-- Quoted text start --

The Loss of Legitimacy
As pointed out during Tucker Carlson’s interview with the US ambassador to Israel, the infamous Balfour Declaration was written by British Lord Arthur Balfour to Lord Walter Rothschild. An important fact that is often never brought into question as the Balfour Declaration is often cited as a legal document justifying Israel’s existence. Instead, it was a document between two men.
From there, Israeli propagandists will point to later British government declarations as cementing this ‘right to establish a Jewish State in occupied Palestine. Finally, there is the 1947 United Nations General Assembly resolution 181 that is held up as Israel’s de facto birth certificate. This, of course, ignores the fact that Israel was only granted 56% of the land, yet seized nearly 80% of the entire territory.
However, all of this is now irrelevant to the question of Israel’s alleged legitimacy and ‘right to exist’. The reason for this is very simple: the British sought to grant the territory of occupied Palestine, and so too did the UNGA resolution 181. No legal document exists to legitimize the occupation of Syrian and Lebanese lands, as the Israelis continue to expand their borders into these neighboring nations.
Which brings us back to the alleged ‘biblical’ right to existence that the US ambassador, Israeli PM Benjamin Netanyahu, and opposition leader Yair Lapid have all expressed their belief in. The Israelis have historically occupied Egyptian territory, and many Israeli politicians, including current ministers in the Likud Party’s coalition government, have expressed their desire to return to Egypt once again.
The Politics of the ‘Right to Exist’
Israel has never declared its borders, and since 1967 has occupied territory from both Syria and Lebanon, in violation of international law. At this current moment, it is capturing more and more land in southern Syria on a near-daily basis.
Therefore, Israel, as a nation that has no definable borders and whose political leadership, along with its society, believes in its biblical right to seize the territory belonging to its neighbors, has no legal basis to exist as it does today. It has committed genocide, apartheid, mass ethnic cleansings, and operates a system of total Jewish Supremacy in all the land it has seized, through war.

-- Quoted text end --

:: To be done ::
1. Answer these from the passage on Israel's legitimacy, one line each:
(a) To whom did Lord Arthur Balfour address the Balfour Declaration?
(b) Under UN General Assembly resolution 181, what share of the land was Israel granted, and how much of the territory did it seize?
(c) Since what year has Israel occupied territory from Syria and Lebanon?
2. Decide whether each statement agrees with the passage on Israel's legitimacy, and quote the words that settle it:
(a) Israel has declared its borders.
(b) Opposition leader Yair Lapid has expressed belief in a biblical right to existence.
(c) Lord Walter Rothschild wrote the Balfour Declaration.
3. Extend the passage on Israel's legitimacy, picking up after its final sentence.

-- Raw data start --

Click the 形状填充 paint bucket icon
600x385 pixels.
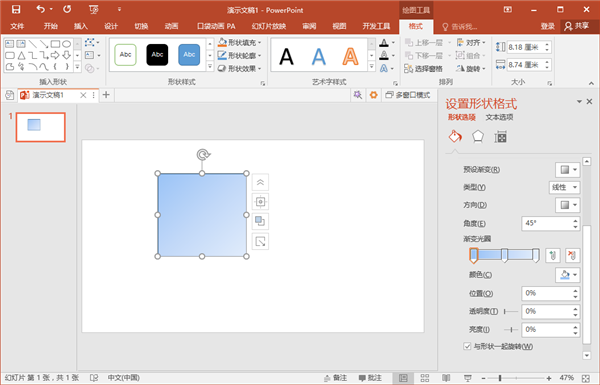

-- Raw data end --

:: Final answers ::
1.
(a) Lord Walter Rothschild.
(b) It was granted 56% of the land and seized nearly 80% of the entire territory.
(c) Since 1967.

2.
(a) No: "Israel has never declared its borders"
(b) Yes: "the US ambassador, Israeli PM Benjamin Netanyahu, and opposition leader Yair Lapid have all expressed their belief in"
(c) No: "written by British Lord Arthur Balfour to Lord Walter Rothschild"

3.
In addition to this, the Zionist movement has actively worked, especially since October 7, 2023, to not only undermine the United Nations as a whole, but to replace it. Yet turns around and cites a UNGA resolution as its ‘legal right to exist’. It violates all known diplomatic norms, having attacked the former Iranian embassy in Syria, bombarded Doha despite its status as a US ally, while ignoring a UN Security Council resolution calling for a ceasefire in Gaza back in 2024.
The only argument that can be made for the continued existence of Israel as it functions today is an ideological one. This means that only two categories of human beings fit into this camp, Jewish Supremacists who believe in a biblical title to the land, and their Christian Zionist allies, who also provide a similar, theologically grounded argument.
There is no evidence that the majority, or even a plurality, of Christians believe in the concept of a ‘Greater Israel’, despite the best efforts of Christian Zionist lobby groups – the most powerful of which operate in the United States. In other words, a very small portion of the global population believes in this biblical interpretation. Even more troubling for the Zionist movement is that its settler colonial project was founded and led for much of its history by atheists.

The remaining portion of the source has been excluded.